Srixon's sixth-generation soft-compression urethane ball, sitting between budget two-piece balls and full premium tour balls.
What's great
Golf Monthly asked whether Srixon had just released the best value ball in golf, which tells you where this sits. Today's Golfer found excellent tee-to-green performance with a flight that travels very straight in a nice window, less ballooning than older generations, and impressively high spin on approach and wedge shots. The urethane cover is the key, giving you real greenside grab that similarly priced ionomer balls cannot offer. The 74 compression suits moderate swing speeds, so you are not leaving distance on the table trying to compress a tour ball. And at roughly £33 a dozen, losing one in the pond hurts a lot less.
Worth knowing
The feel is very soft and quite muted, and Today's Golfer noted there is little feedback through the strike, so low handicappers who read their contact through their hands may not get on with it.
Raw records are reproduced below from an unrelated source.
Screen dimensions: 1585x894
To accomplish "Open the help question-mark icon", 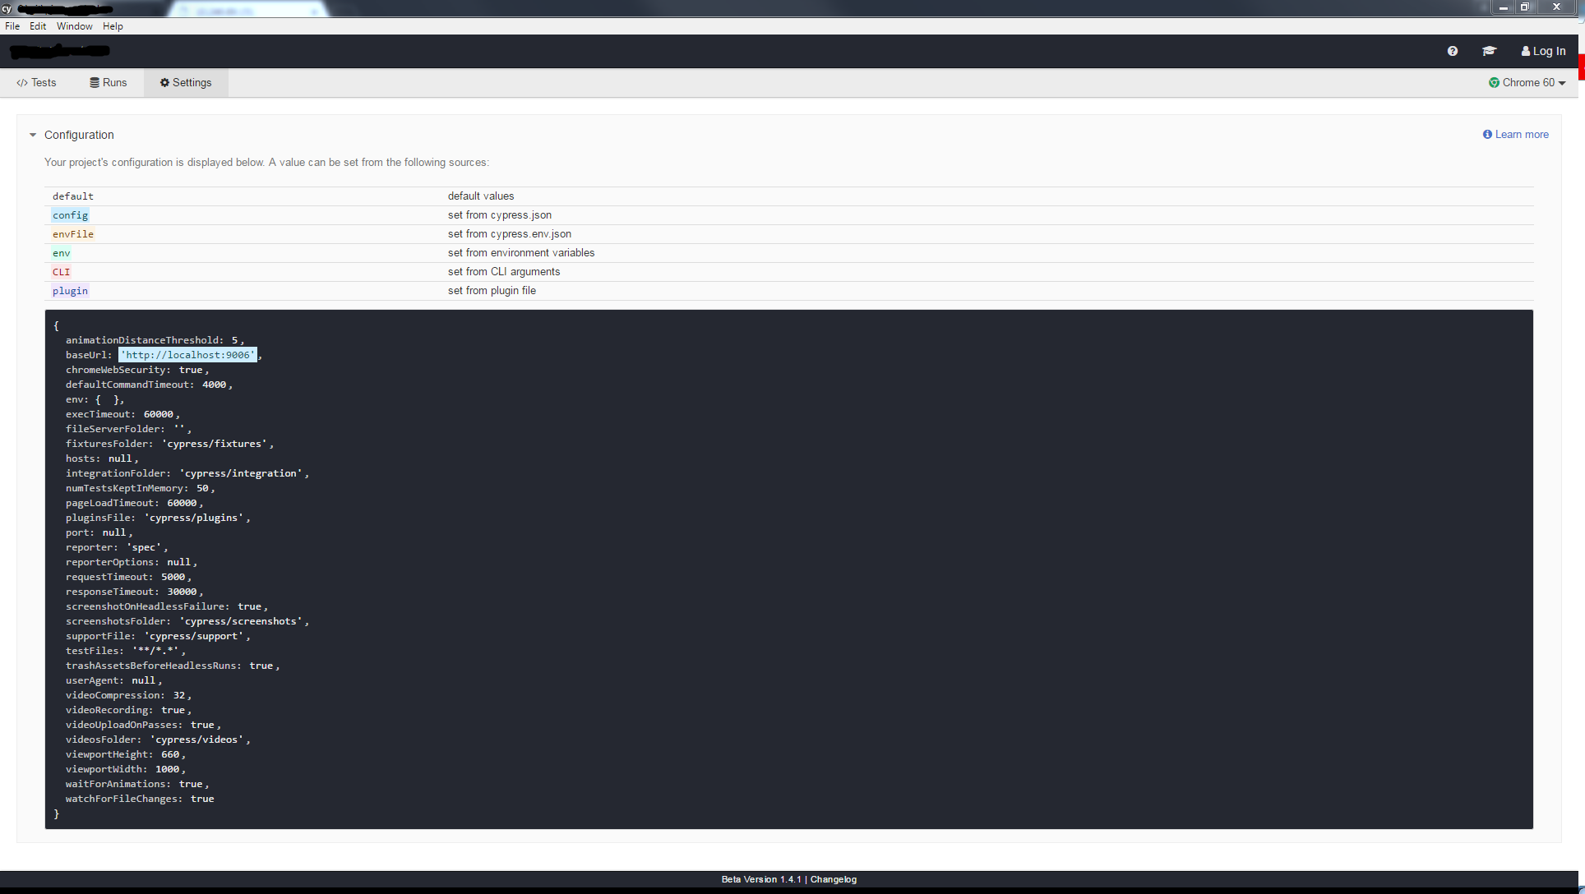I will coord(1453,51).

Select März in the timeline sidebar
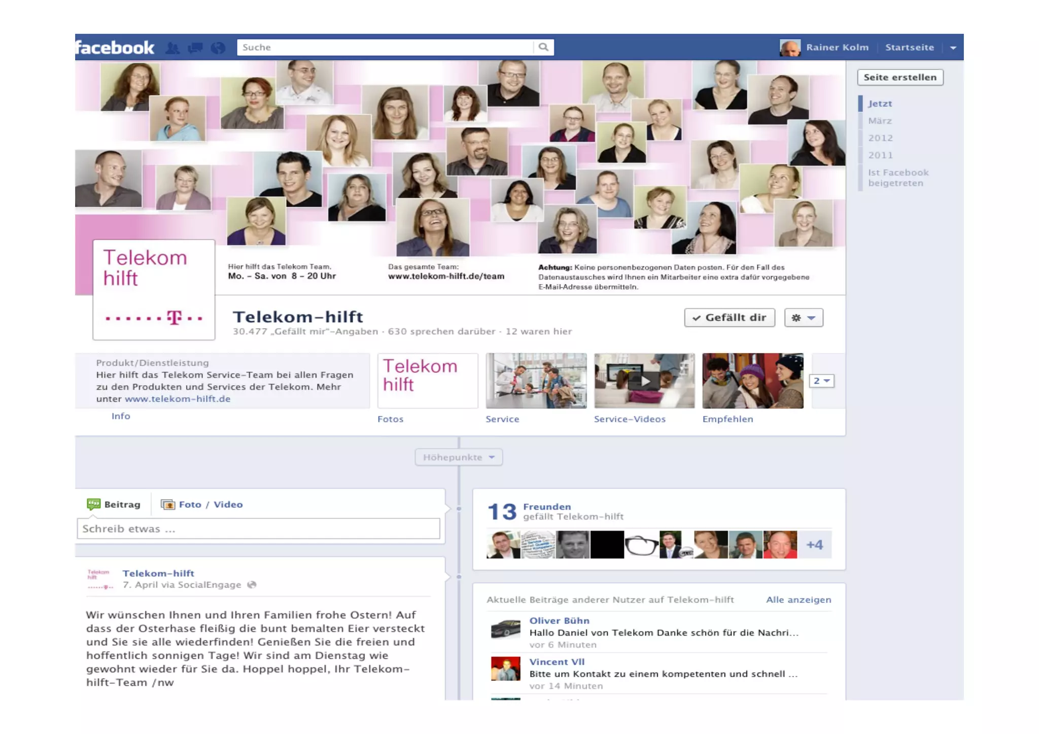[x=880, y=121]
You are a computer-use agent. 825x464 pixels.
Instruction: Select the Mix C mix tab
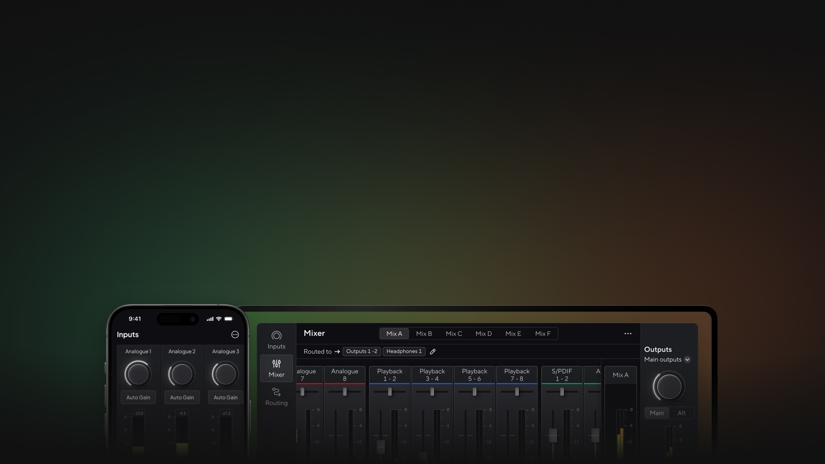[x=454, y=334]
Fast swingers will spin it less than a Z-Star and should pay up for the premium ball. It is also not a fix for a slice, just an honest, well-priced ball.
The verdict
The best balance of price and performance in golf balls right now. Most club golfers should play this and bank the savings.
The flagship three-piece urethane tour ball from Seed, a direct-to-consumer brand selling premium-construction balls at mid-range prices.
What's great
The construction is legitimately premium, with a cast urethane cover thinner than the Pro V1's, and the performance backs it up. Today's Golfer crowned it best DTC tour ball in their ball test, and robot testing found it had the smallest carry distance drop-off of anything tested, which speaks to impressive consistency. Independent ball quality audits of the third generation have also been positive. Feel is excellent, firm enough off the woods, soft on wedges and just right on the putter. At roughly £25 to £30 a dozen, and cheaper on subscription, you are getting genuine tour-ball performance for ball-you-can-afford-to-lose money.
Worth knowing
Brand-direct only, so no Amazon Prime next-day rescue when you run out on a Friday. No tour pros play it, so you're trusting test data rather than telly validation. The subscription needs managing or boxes keep arriving. Durability of the thin cover is good but not quite bulletproof off wedge grooves.
The verdict
The thinking golfer's premium ball. If you spin a urethane ball and resent the £55 dozens, try these.